For whatever reason, the minimum wage papers that use this approach haven’t put in a control ring. I think that may no longer be true. I heard during a seminar recently about a working paper that has a control ring in a minimum wage border county study, but since this paper had already been submitted it wasn’t on the top of my list to track down.
So my point is I guess that it is not a point that all of these studies miss and it’s not necessarily a reason not to do border counties in the minimum wage literature, but it is something that the minimum wage studies have sort of dropped the ball on when compared to other papers that use the method.
Andrew_FL wrote:
“That people who lose their job on one side of the state line could find a job on the other side, in the same county, seems like such an obvious point I’m baffled that people though this was a good idea.”
A few things Andrew:
(1) They are different counties, not the same county.
(2) Yes, your intuition is right, but actually *that* effect would make them *exaggerate* the harmful effects of a minimum wage. What they usually measure in these studies is the level of employment, not (say) the unemployment rate. So if County A hikes its minimum wage, and it is being assessed vis-a-vis its “twin” County B across state lines, then the fact that the displaced workers go get jobs in County B actually makes the minimum wage seem more harmful than would be the case if they used a county as a “twin” on the other side of the country.

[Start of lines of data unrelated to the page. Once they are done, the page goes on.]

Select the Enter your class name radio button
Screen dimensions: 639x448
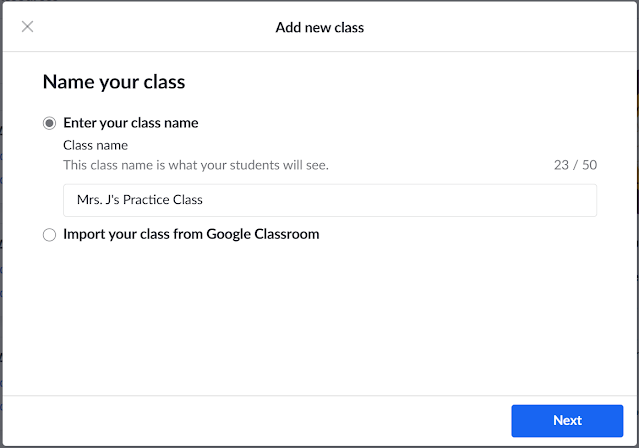pos(49,123)
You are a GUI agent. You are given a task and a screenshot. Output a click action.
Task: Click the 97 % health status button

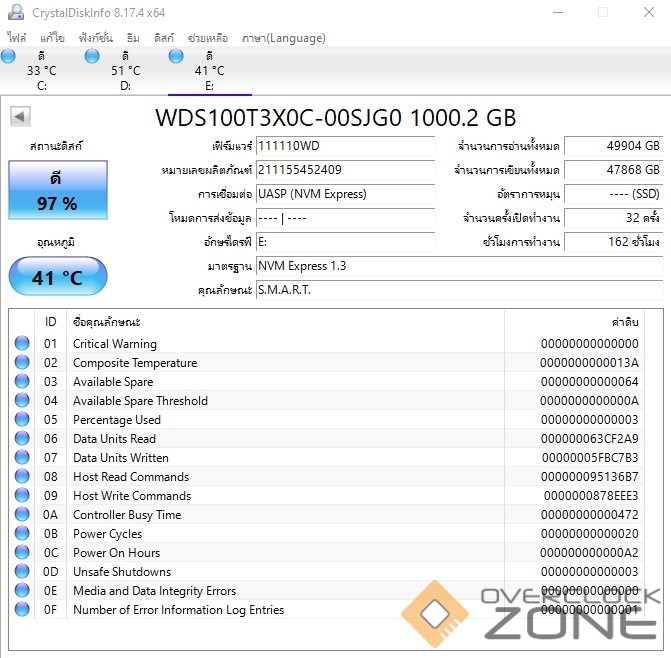click(x=57, y=191)
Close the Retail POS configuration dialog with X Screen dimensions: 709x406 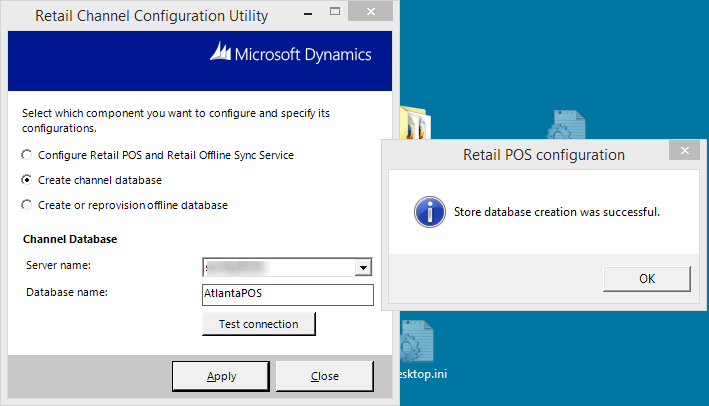tap(683, 152)
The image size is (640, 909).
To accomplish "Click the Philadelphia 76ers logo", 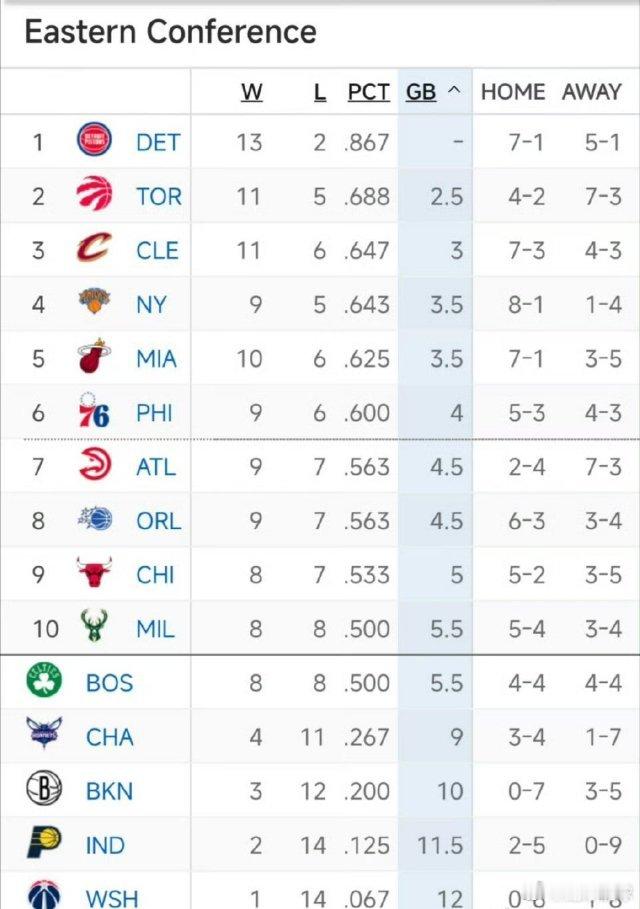I will pos(95,412).
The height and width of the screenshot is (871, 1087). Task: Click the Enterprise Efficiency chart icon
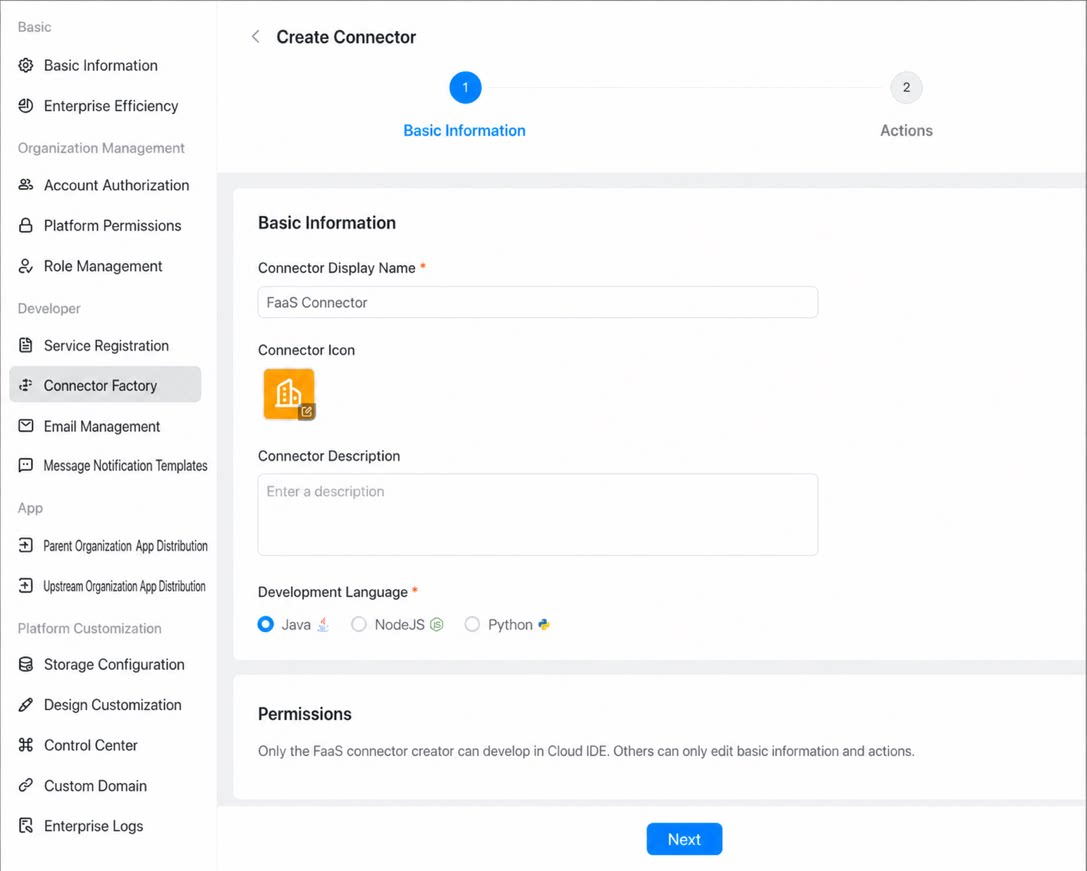[x=26, y=105]
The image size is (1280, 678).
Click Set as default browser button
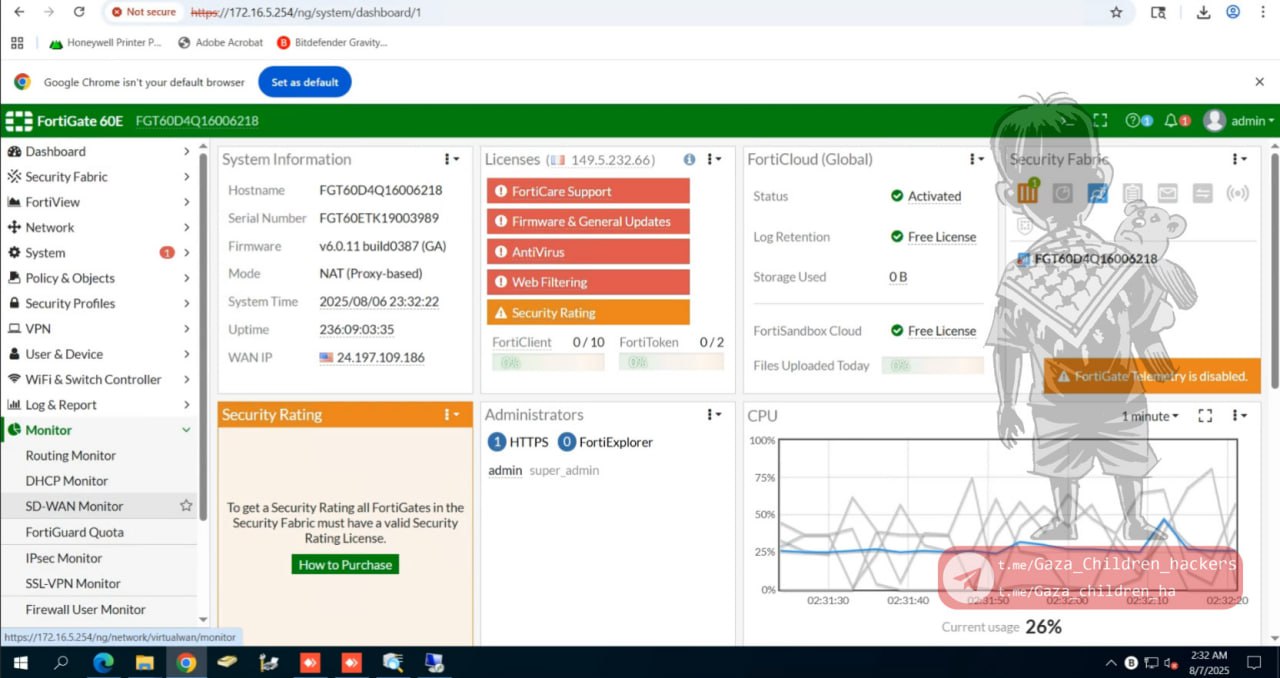pos(304,82)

(3) It seems like you are often baffled at how stupid everybody on the Internet is. That’s either because you are a genius or because you are not fully understanding each situation.
1) Okay yes I didn’t quite understand what was being doing here
3) It can’t be both?
Fair enough on (3).
Ya the direction of the bias on this gets really messy because – as Bob’s illustration points out – the effect independent of any commuting could go differently from the specific flows of certain classes of responsive workers, and the implications of the bias can depend on what side of zero you’re on.
In the end I didn’t make a lot of assumptions on that and just said that if the counties are not independent it’s not a good comparison group. I should probably work out “signing the bias” a little more clearly, but I don’t think it’s always simple. I’m just thankful a reviewer didn’t ask me to get more specific on signing the bias 🙂
But this is clear: border counties are not independent and that is not good. Border counties with a control ring built in appear to be fairly independent.